American hotelier (1933–2016)

Eric Michael Hilton (July 1, 1933 – December 10, 2016) was an American heir, hotelier, and philanthropist.

==Early life==
Eric Hilton was born on July 1, 1933, in Dallas, Texas, the third son of Conrad Hilton, founder of the Hilton Hotels Corporation, and Mary Adelaide Hilton (née Barron).

Growing up in El Paso, Texas, Hilton was educated at El Paso High School and graduated from Texas Western College. He served as a radar specialist in the Army in the Korean War.

==Career==
Hilton started his career at the Hilton Hotels Corporation, in 1949. He first worked at the El Paso Hilton, working his way up from "bellman, doorman, steward, cook, elevator operator, desk clerk and telephone operator." Within a decade, in 1959, he became the manager of the Deshler Hilton in Columbus, Ohio. Two years later, in 1961, he became the manager of the Shamrock Hilton in Houston, Texas. He later served as the corporation's executive vice president. He also served on its board of directors. He served as its vice chairman from 1993 to 1997, when he retired.

==Philanthropy==
Hilton served as the chairman of the BEST Foundation for a Drug-Free Tomorrow. He also served on the board of directors of the Little League Foundation of America from 1977 to 2016 Additionally, he served on the board of trustees of the Conrad N. Hilton Foundation.

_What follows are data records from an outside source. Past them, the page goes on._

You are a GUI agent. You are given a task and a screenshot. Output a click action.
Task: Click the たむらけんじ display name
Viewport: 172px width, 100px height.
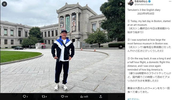point(141,1)
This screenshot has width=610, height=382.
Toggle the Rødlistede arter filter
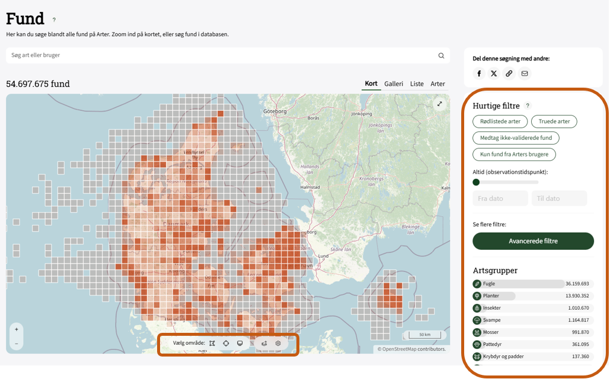[500, 121]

Hilton founded the Nevada Medical Center. He also founded the Three Square Food Bank, a food bank in Clark County, Nevada, in 2007. By 2016, the food bank had spread to Lincoln County, Nye County and Esmeralda County.

Hilton received the Award of Merit from the American Vocational Association as well as the Alumni President's Award and an honorary Doctor of Humane Letters degree from the University of Houston.

==Personal life and death==
Hilton married Patricia Ann Skipworth on August 14, 1954. They were introduced at Texas Western College in El Paso, Texas. They had four children:

- Eric M. Hilton, Jr. (1955-2019); one daughter, Caitlin Patricia Davis Hilton (born 1994), who is an attorney at Ogletree Deakins.
- Beverly Hilton-Neapolitan (born 1956), married to Robert Peter Neapolitan (born 1943)
- Linda Hilton-Buschini (born 1963); married Fabrizio Buschini in 1992, two sons; Nicholas Angelo Buschini (b. 1993) and Brandon Alessandro Buschini (b. 1995).
- J. Bradley Hilton (born 1967)

They raised their children in a residence in Houston, Texas.

Eric Hilton died on December 10, 2016, aged 83 with his children beside him. Hilton's wife, Patricia, died the following May also at the age of 83. A private ceremony was held at their Katy, Texas, home.

An on-campus restaurant in honor of Eric Hilton, Eric's, is part of the Hilton College of Hotel and Restaurant Management. The college students run all aspects and operations of the restaurant and bar.